## [LAS TAREAS]
(a) Según el fragmento, ¿de qué temas habló el Santo Padre en su discurso a las comunidades religiosas?
(b) Transcribe del fragmento el pasaje que va de "Después de los" a "la vida comunitaria.", ambos incluidos.
══ FRAGMENTO ══
"Hagan todo lo que puedan para demostrar que la vida consagrada es un don precioso para la Iglesia y para el mundo". Esta ha sido la petición del santo padre Francisco en el encuentro con las Comunidades Religiosas en Corea, en el tercer día de su viaje apostólico. El encuentro ha tenido lugar esta tarde en el Auditorium de la "School of Love" (Escuela de amor) de Kkottongnae, donde normalmente se realizan cursos de espiritualidad. Han estado presentes unos 5.000 religiosos y religiosas que desarrollan su servicio pastoral en Corea. Como ha explicado el Santo Padre nada más llegar, no había tiempo para rezar vísperas como estaba previsto en el programa, pero han rezado todos junto un Ave María.

Después de los saludos de los dos presidentes de las Asociaciones -masculina y femenina- de Superiores Mayores en Corea, el Santo Padre ha dado su discurso en el que les ha animado a ser signo tangible de la presencia de Reino de Dios y les ha hablado de la pobreza, de la castidad, de la obediencia y la vida comunitaria.
═══
══ MATERIAL PROPORCIONADO ══
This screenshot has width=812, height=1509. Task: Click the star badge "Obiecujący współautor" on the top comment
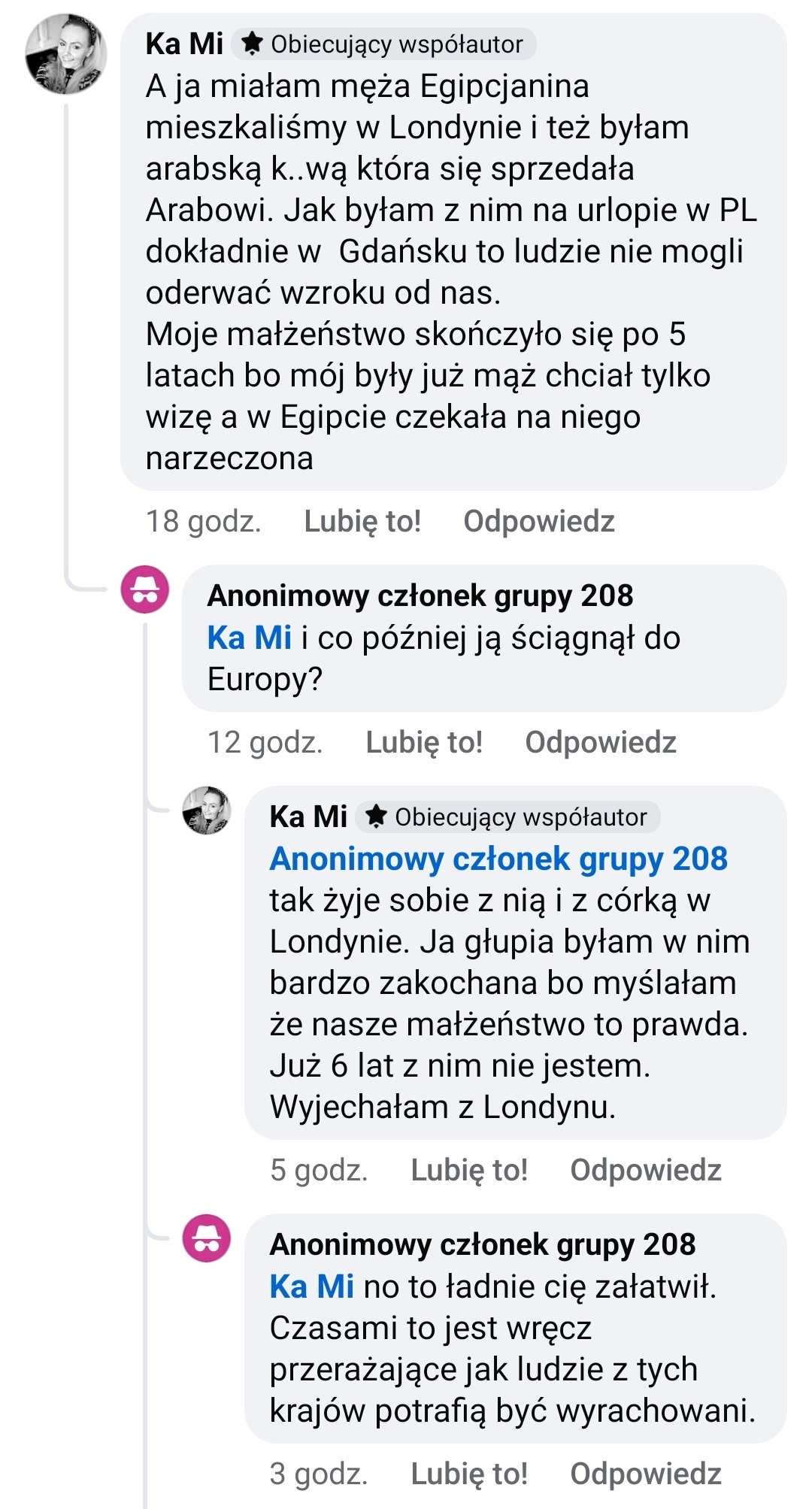tap(383, 44)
═══
## [RESPUESTAS DEL EJERCICIO]
(a) La pobreza, la castidad, la obediencia y la vida comunitaria.

(b)
Después de los saludos de los dos presidentes de las Asociaciones -masculina y femenina- de Superiores Mayores en Corea, el Santo Padre ha dado su discurso en el que les ha animado a ser signo tangible de la presencia de Reino de Dios y les ha hablado de la pobreza, de la castidad, de la obediencia y la vida comunitaria.